**Petunjuk Pengerjaan**
a - Dalam teks tentang difteri di Bali, kendaraan apa yang dipakai untuk membawa pasien suspect difteri yang tiba di RSUP Sanglah pada Minggu (24/12/2017)?
b - Tuliskan lanjutan teks tentang difteri di Bali, dimulai setelah kalimat terakhirnya.

**Teks Hasil Ekstraksi**
********
3 Warga Bali Suspect Difteri Dirawat di RSUP Sanglah, Satu Wanita Hamil
http://www.srinadifm.com/2017/12/3-warga-bali-suspect-difteri-dirawat-di.html
Srinadi 99,7 FM | Radio Bali - Penyakit difteri mulai mewabah di Bali.
Sejauh ini, sudah ada tiga warga Bali suspect difteri yang dirawat di RSUP Sanglah, Denpasar, Bali.
Minggu (24/12/2017) sekitar pukul 16.00 Wita, satu pasien suspect difteri tiba di Ruang Penyakit Menular, Ruang Nusa Indah, RSUP Sanglah. Pasien dibawa menggunakan mobil ambulans RSUD Kabupaten Karangasem.
********
**Data Hasil Ekstraksi**

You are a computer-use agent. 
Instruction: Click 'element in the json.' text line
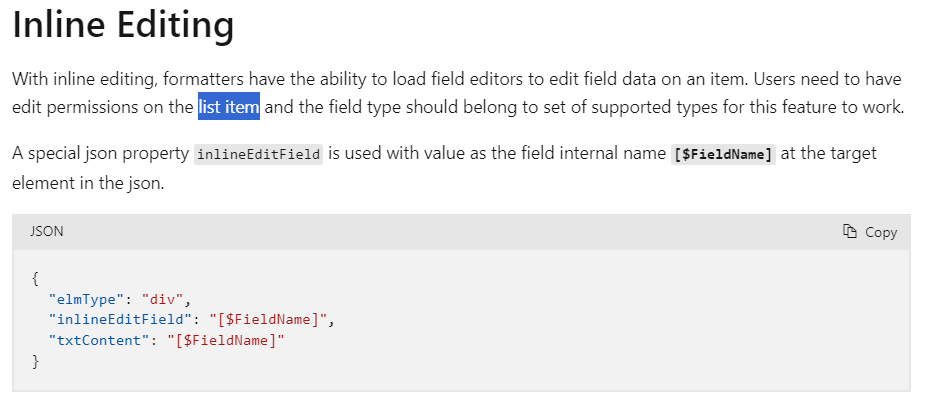88,183
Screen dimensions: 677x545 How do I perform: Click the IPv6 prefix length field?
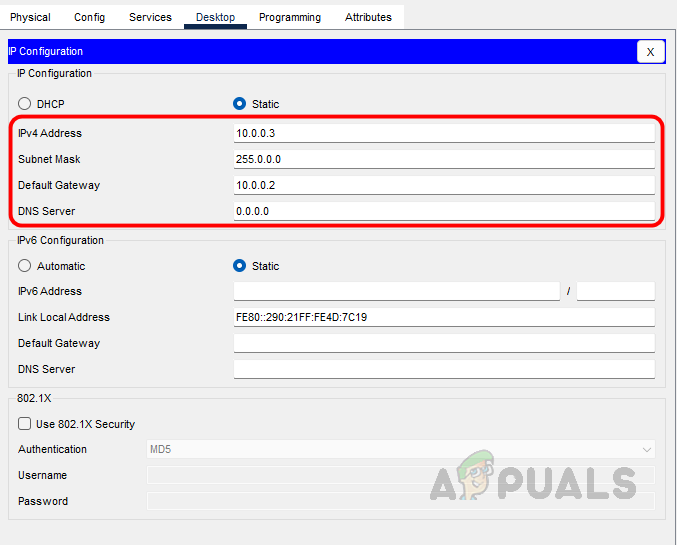coord(615,291)
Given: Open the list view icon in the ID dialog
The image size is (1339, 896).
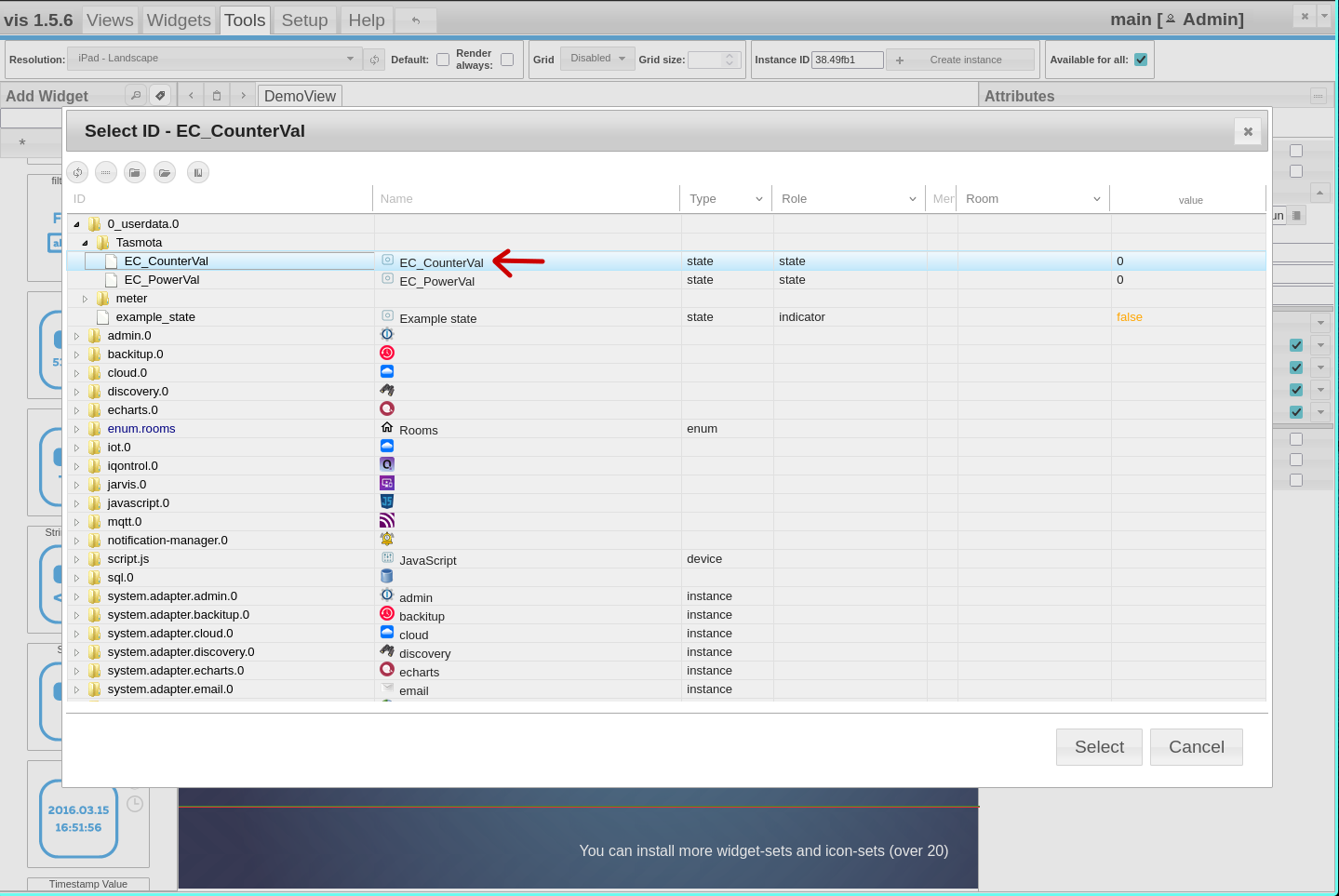Looking at the screenshot, I should [105, 172].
********
**Jawaban Soal**
a - Mobil ambulans RSUD Kabupaten Karangasem.

b -
Pasien berjenis kelamin perempuan tersebut berasal dari Bebandem, Karangasem.
Berdasarkan pantauan Tribun Bali, pasien tampak menggunakan masker di mulutnya.
Ia terlihat lemah dan dalam kondisi yang cukup buruk.
Perempuan berambut panjang itu ditemani dua orang laki-laki yang kemungkinan merupakan ayah dan suaminya.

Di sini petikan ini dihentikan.